* BEGIN *

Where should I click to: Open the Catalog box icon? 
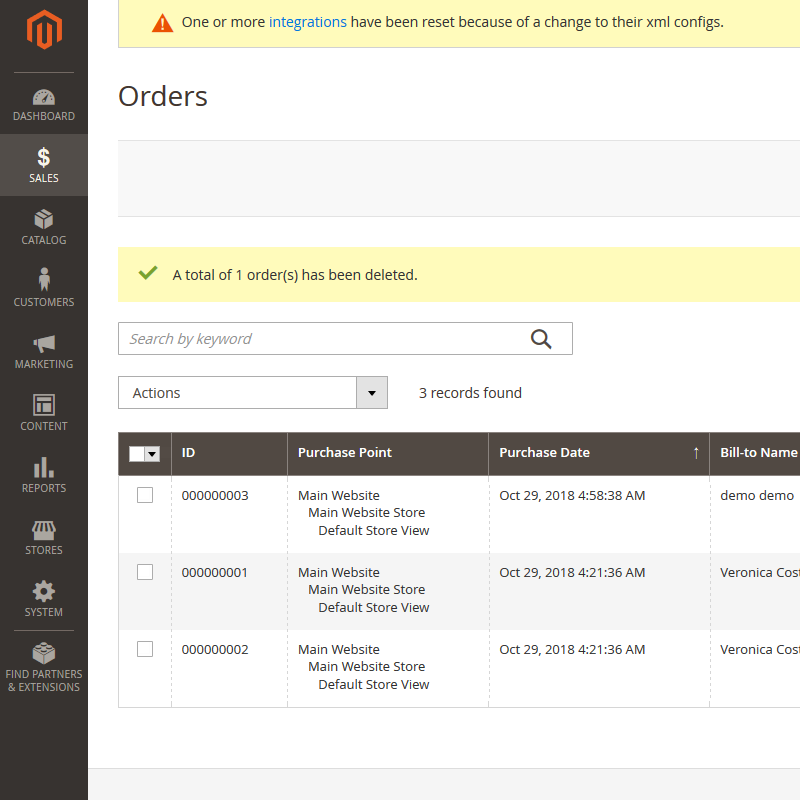pyautogui.click(x=43, y=220)
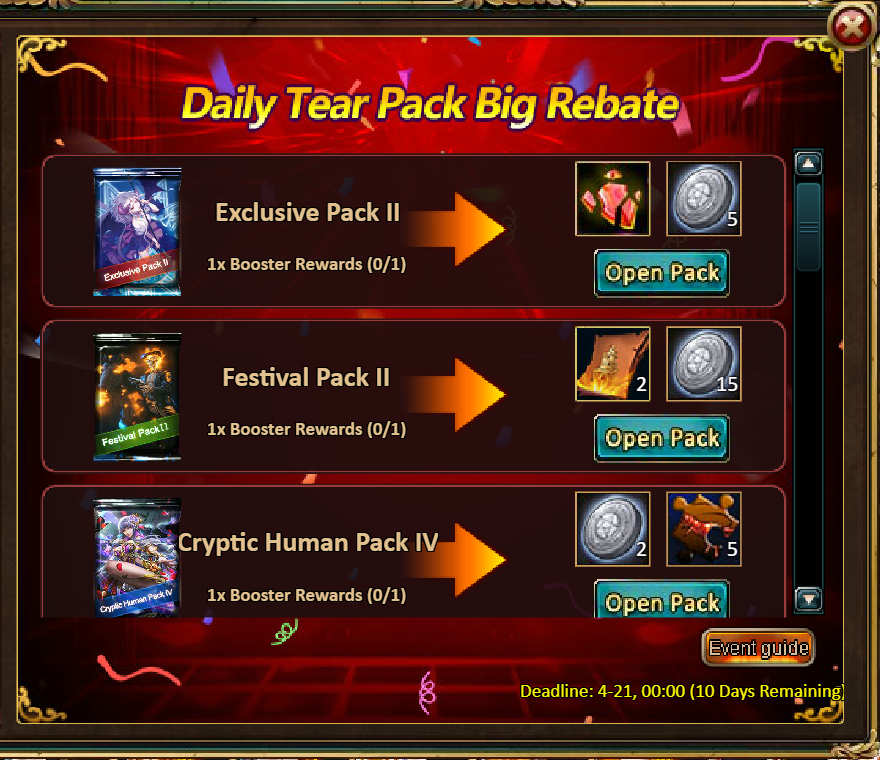Click the empty scrollbar track below the thumb

pos(808,429)
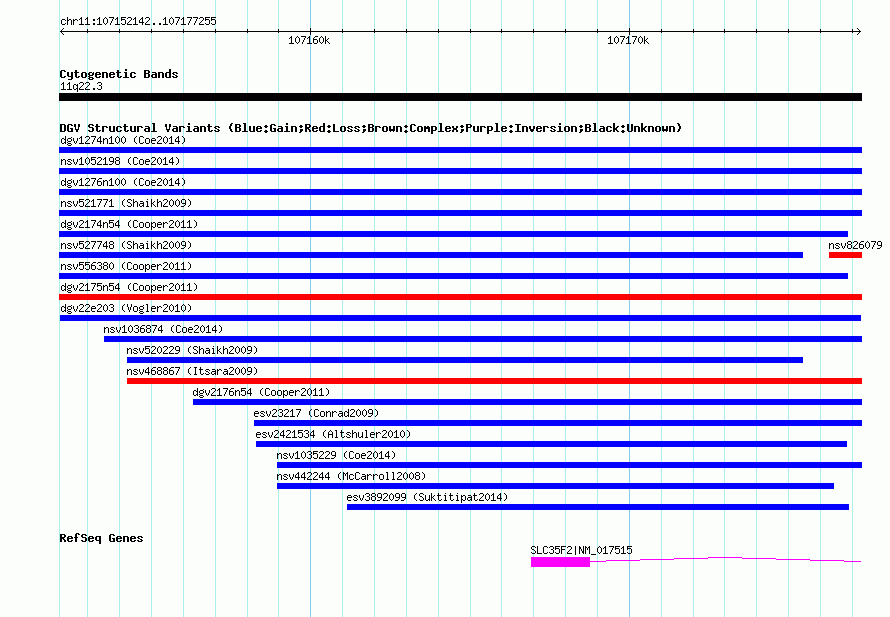Select the dgv22e203 (Vogler2010) variant label

125,308
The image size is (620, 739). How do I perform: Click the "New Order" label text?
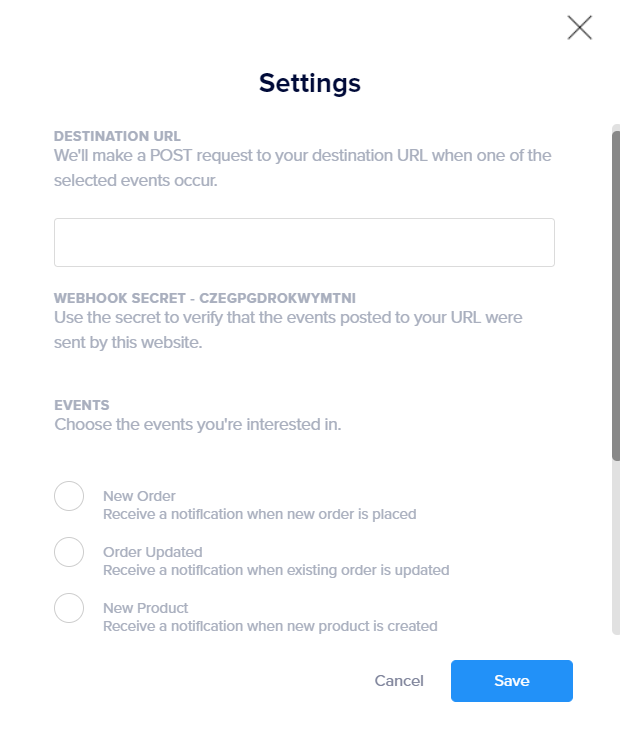139,496
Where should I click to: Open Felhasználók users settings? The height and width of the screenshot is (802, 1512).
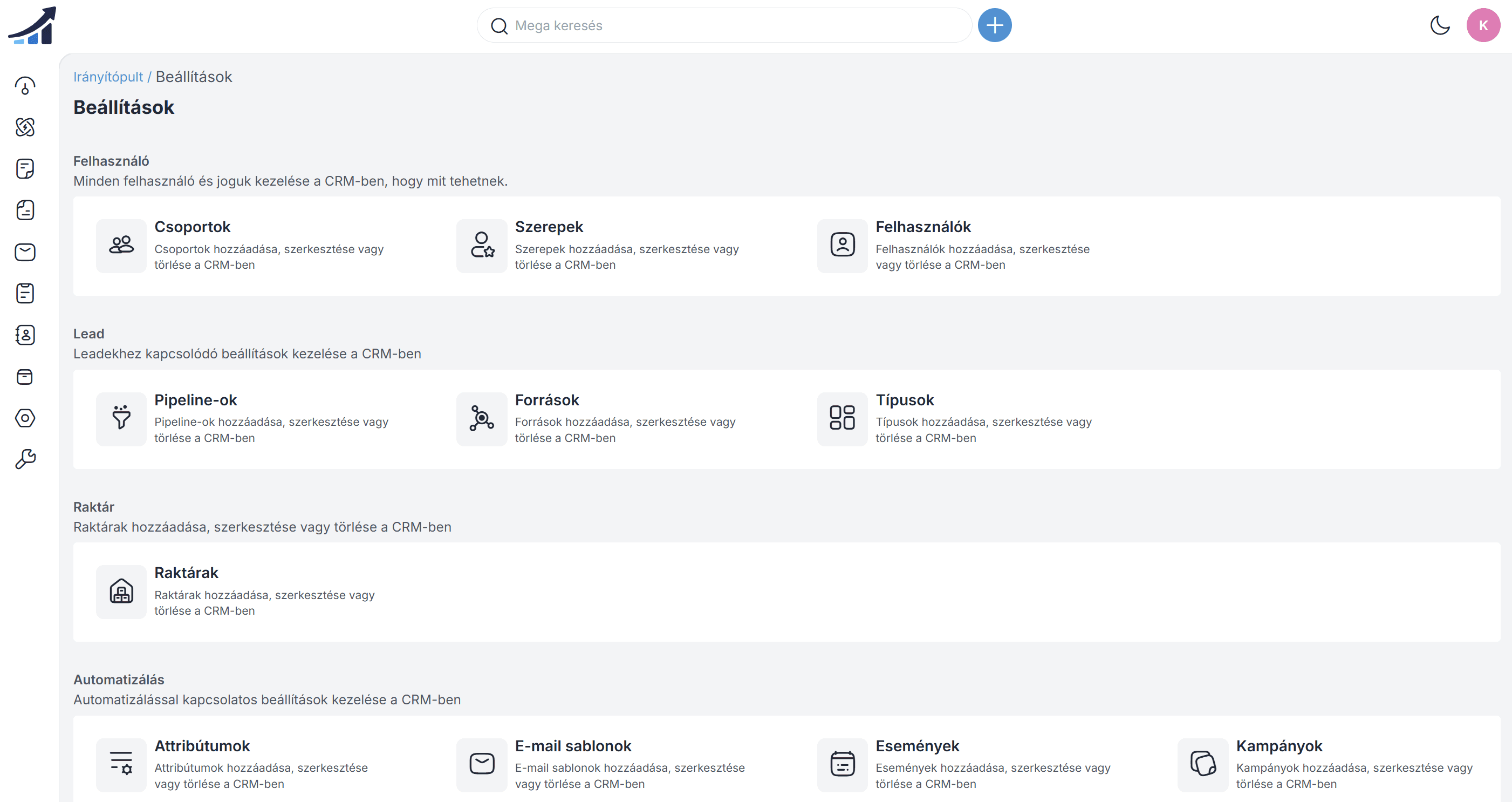923,227
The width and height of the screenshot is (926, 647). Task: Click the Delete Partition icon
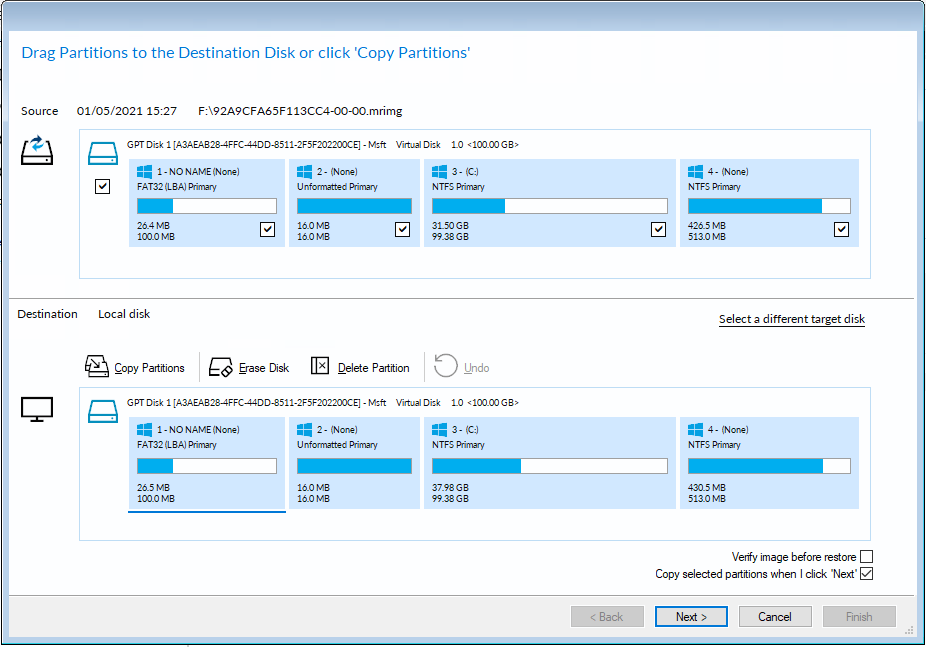coord(320,367)
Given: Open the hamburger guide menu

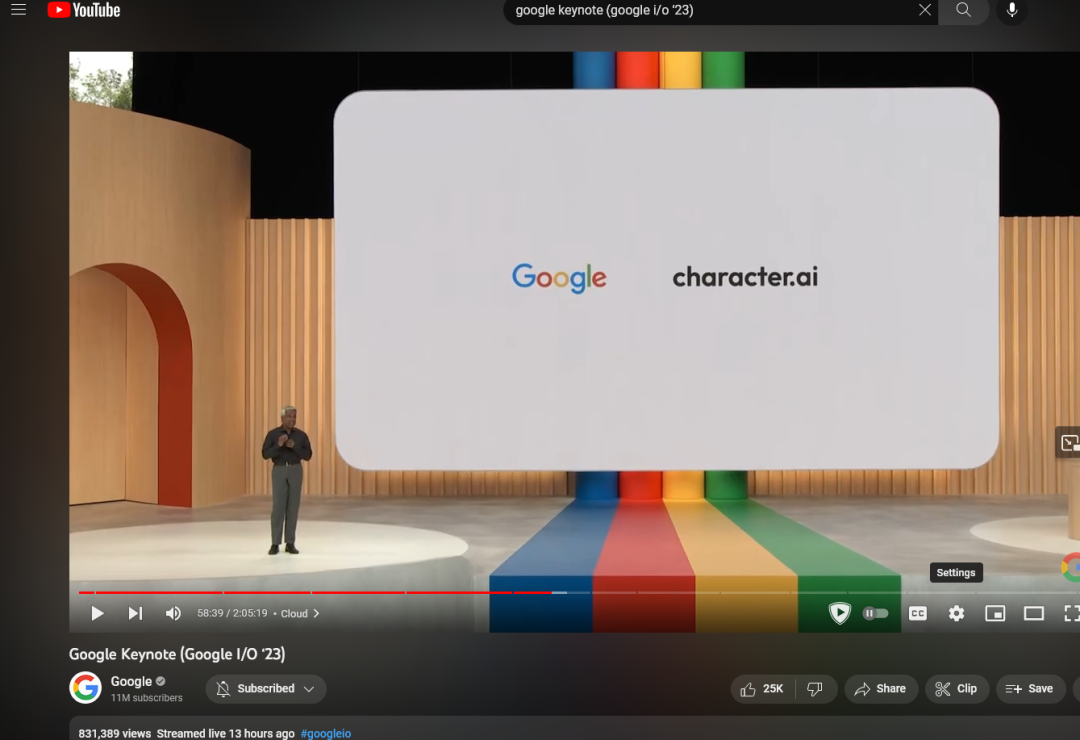Looking at the screenshot, I should pos(19,10).
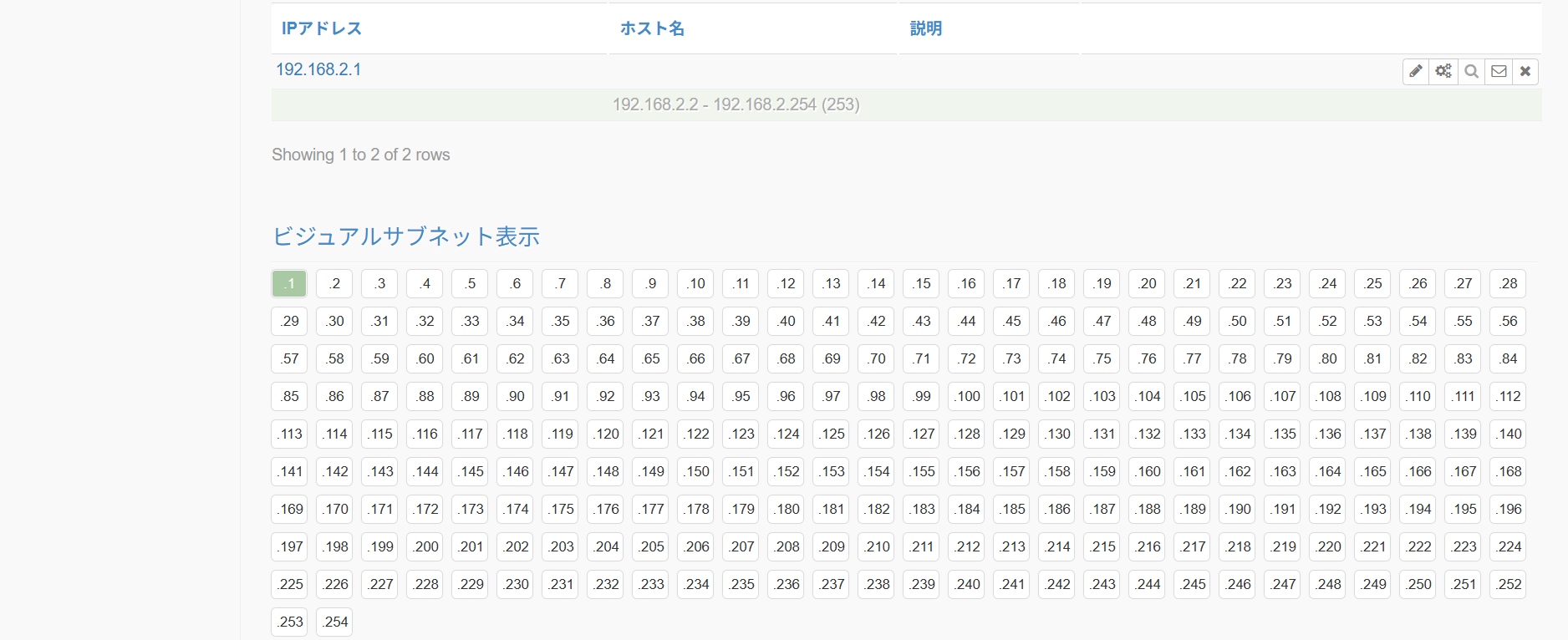This screenshot has height=640, width=1568.
Task: Sort by the IPアドレス column header
Action: (x=322, y=28)
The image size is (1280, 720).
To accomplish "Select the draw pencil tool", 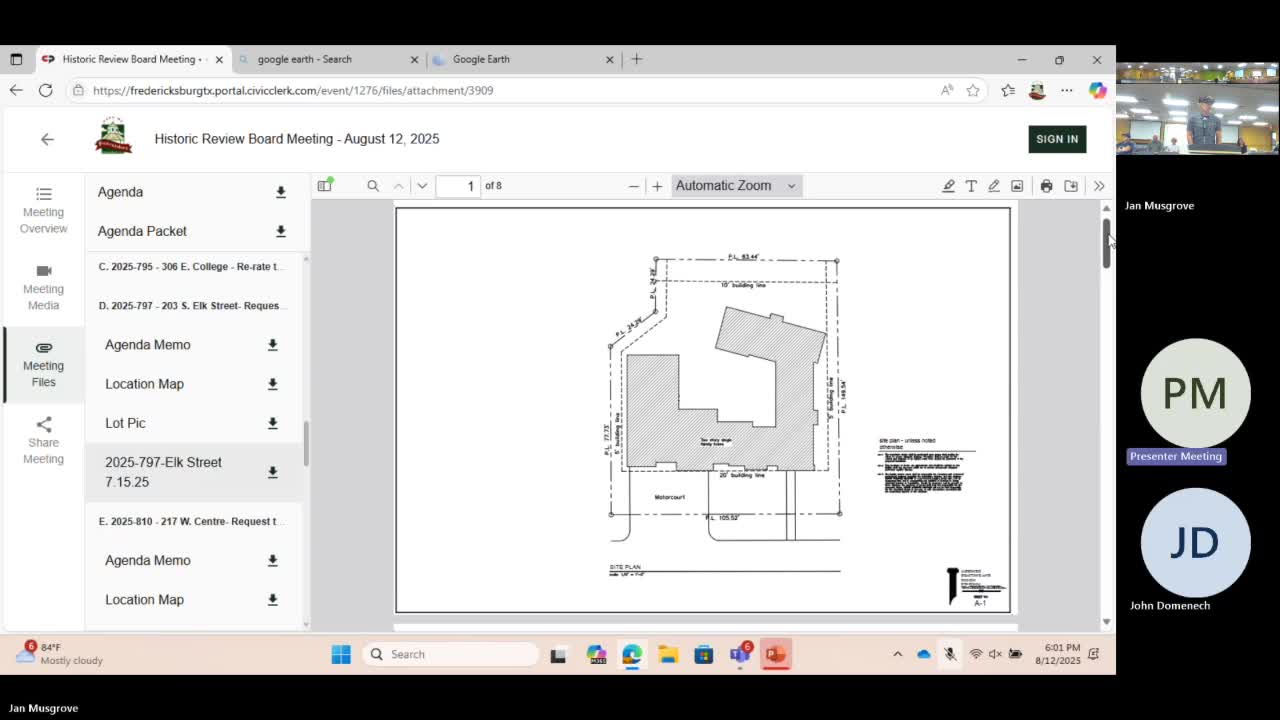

* END *

» **What is expected**: Rewrite the material above as a numbered list with one line per item. Omit the blank lines and leave out the pictures.

» **Full response**:
1. Where should I click to: Open the Catalog box icon? 
2. pyautogui.click(x=43, y=220)
3. Click the empty scrollbar track below the thumb
4. pos(808,429)
5. Select the dgv22e203 (Vogler2010) variant label
6. 125,308
7. The image size is (620, 739). How do I perform: Click the "New Order" label text?
8. 139,496
9. Where should I click to: Open Felhasználók users settings? The height and width of the screenshot is (802, 1512).
10. 923,227
11. The width and height of the screenshot is (926, 647). Task: Click the Delete Partition icon
12. coord(320,367)
13. Given: Open the hamburger guide menu
14. Looking at the screenshot, I should pos(19,10).
15. This screenshot has height=640, width=1568.
16. Task: Sort by the IPアドレス column header
17. Action: (x=322, y=28)
18. The image size is (1280, 720).
19. To accomplish "Select the draw pencil tool", 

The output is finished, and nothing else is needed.